I've decided to stick at 18.75mg quetiapine and not redose back up, though I will hold on this dose a little longer (so 5 weeks overall instead of my planned 4), seeing as it was such a large jumping off point ( - 25%). 

My mg scales and gelatine capsules have arrived and I've made up three week's worth of pills at 18.7mg. I've done a load of calculations and it will take me around one year to get down to 5mg quetiapine, all being well.

 

My biggest issue right now is adjusting my expectations.

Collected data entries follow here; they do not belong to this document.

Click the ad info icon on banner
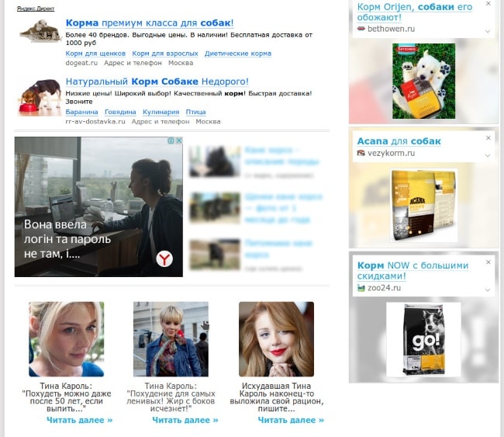 pyautogui.click(x=171, y=141)
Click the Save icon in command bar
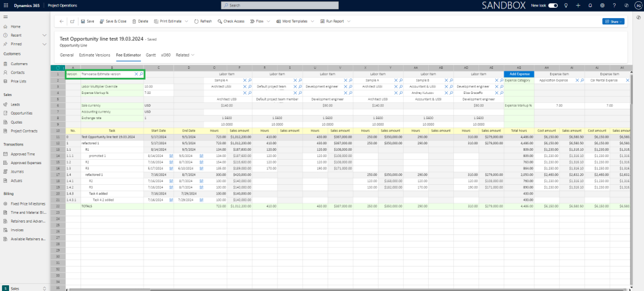The width and height of the screenshot is (644, 291). pos(82,21)
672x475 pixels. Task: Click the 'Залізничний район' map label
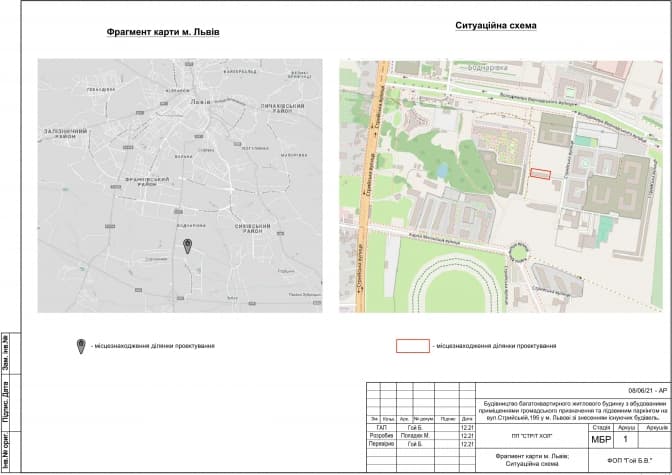[x=68, y=133]
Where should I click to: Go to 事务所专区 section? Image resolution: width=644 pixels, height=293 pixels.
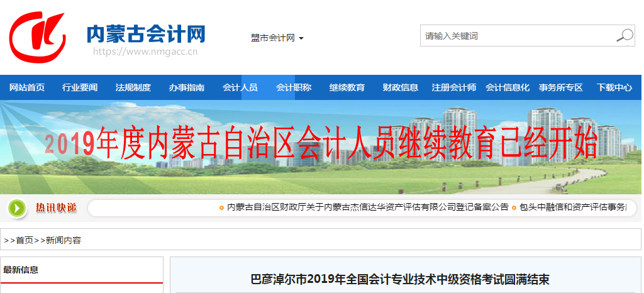561,87
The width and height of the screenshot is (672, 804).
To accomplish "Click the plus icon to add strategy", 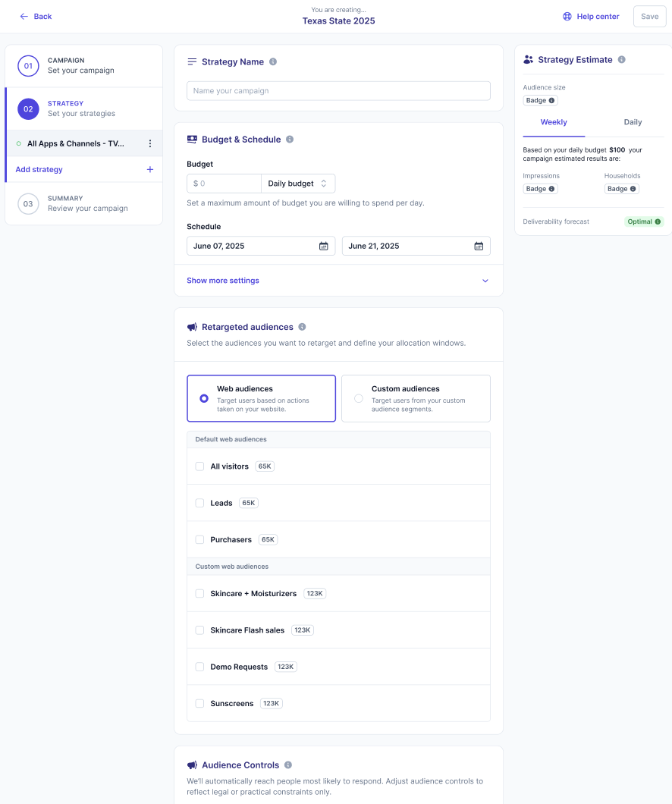I will tap(149, 170).
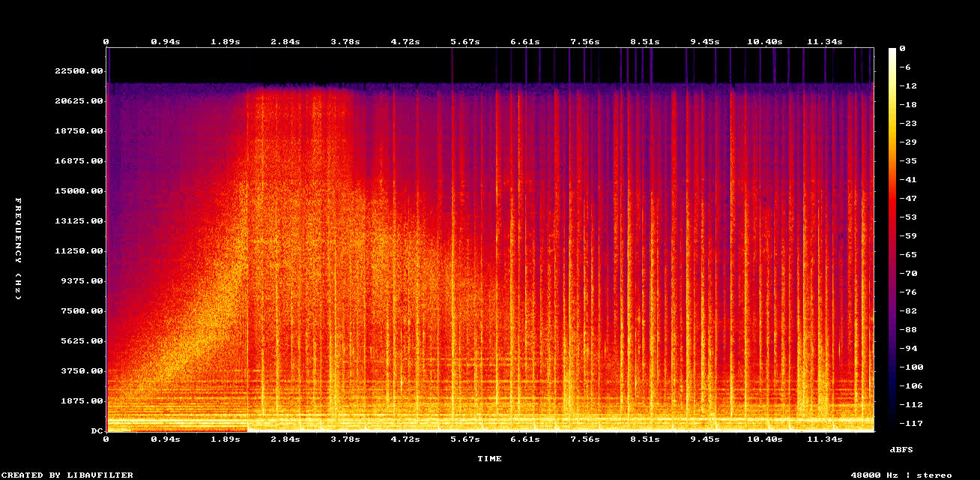Select the 1875.00 frequency label
980x480 pixels.
[81, 401]
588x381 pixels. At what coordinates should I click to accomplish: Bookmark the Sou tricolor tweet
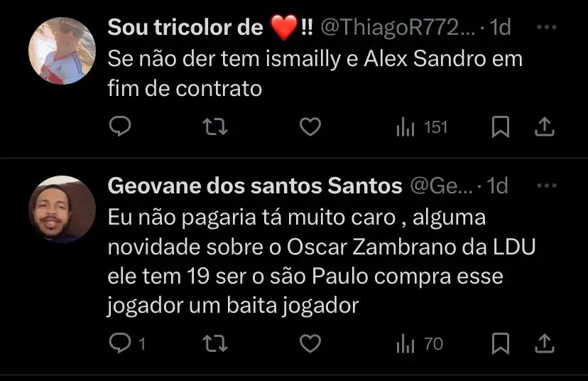[500, 127]
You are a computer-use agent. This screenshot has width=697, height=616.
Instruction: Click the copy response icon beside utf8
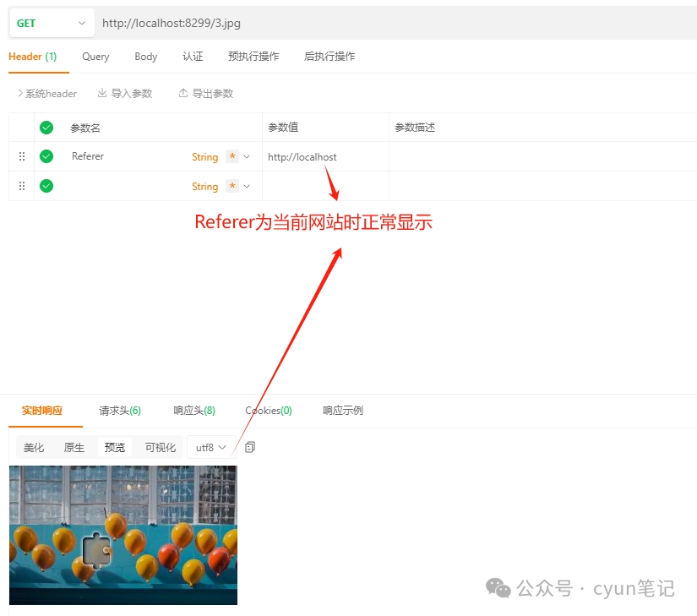coord(250,447)
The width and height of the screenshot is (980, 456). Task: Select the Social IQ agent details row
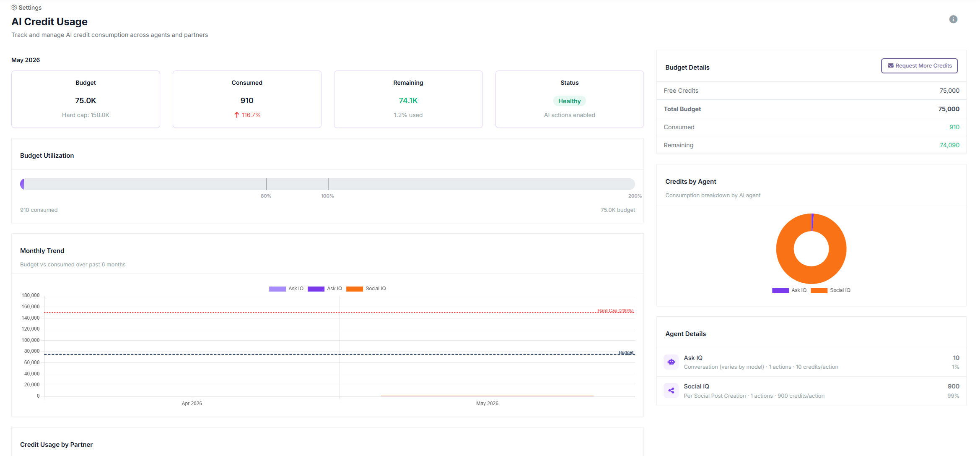[x=811, y=391]
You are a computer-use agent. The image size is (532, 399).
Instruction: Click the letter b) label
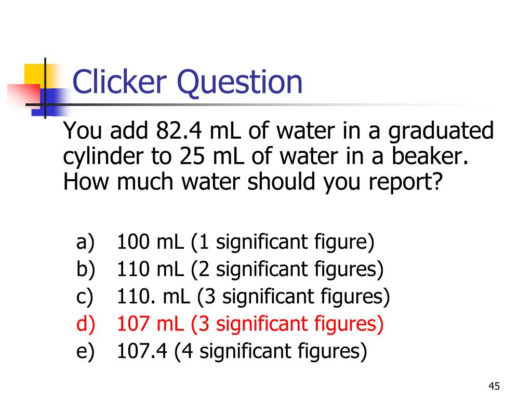point(86,270)
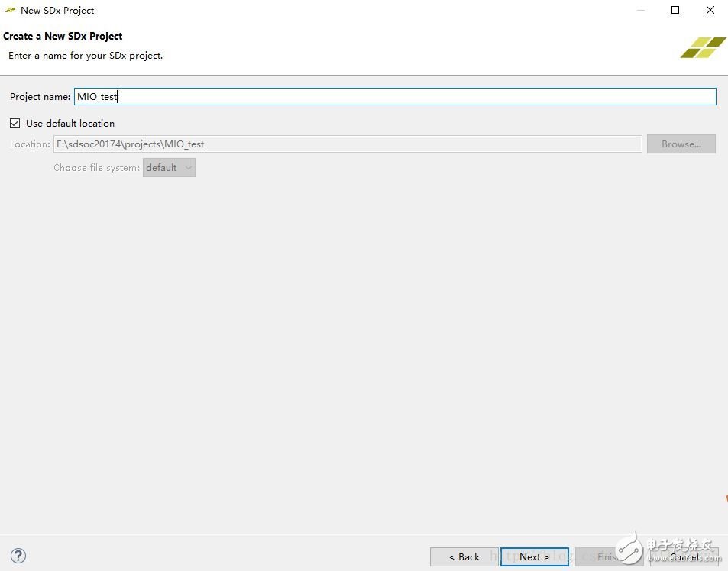The height and width of the screenshot is (571, 728).
Task: Click the "Location:" label
Action: click(30, 144)
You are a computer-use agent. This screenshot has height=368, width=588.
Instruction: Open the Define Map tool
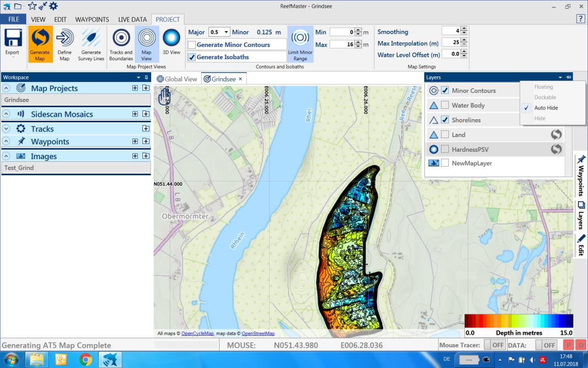[x=65, y=38]
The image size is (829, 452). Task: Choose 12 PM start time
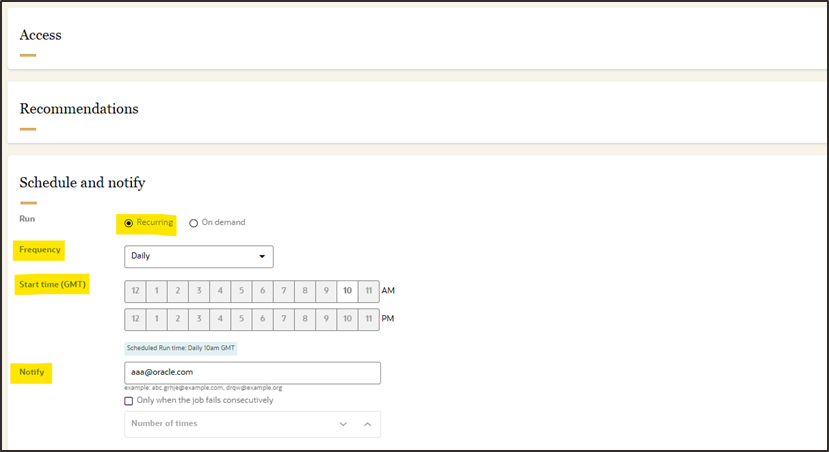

Having gone from expecting to be able to stop quetiapine completely from 25mg ( medical opinions from GP and psychiatrist), to thinking that 3 months was "taking things REALLY slow" (just my own initial plan of coming off 25% a month), to realising that at least a year is more likely ( consensus from reading a lot from this site); I'm just having to come to terms with that and be REALLY patient! (not one of my usual qualities). 

 

I woke this morning to news on the BBC that certain medications are in short supply and there is a possibility they won't be available everywhere ( could be Brexit related, doesn't matter if it is or not... it just is). Guess what.. quetiapine is listed as one of those medications! A couple of years ago when I was trying to explain to my GP why I wanted to wean myself off psychotropics, part of my argument was that I feared not being able to get hold of them, if something happened outwith my control (eg. civil unrest, political reasons, whatever...). My GP just laughed a little, and said " oh, I don't think that's ever going to happen! There are safety measures in place..." and I felt like a paranoid idiot. Well then. Looks like I wasn't being paranoid after all...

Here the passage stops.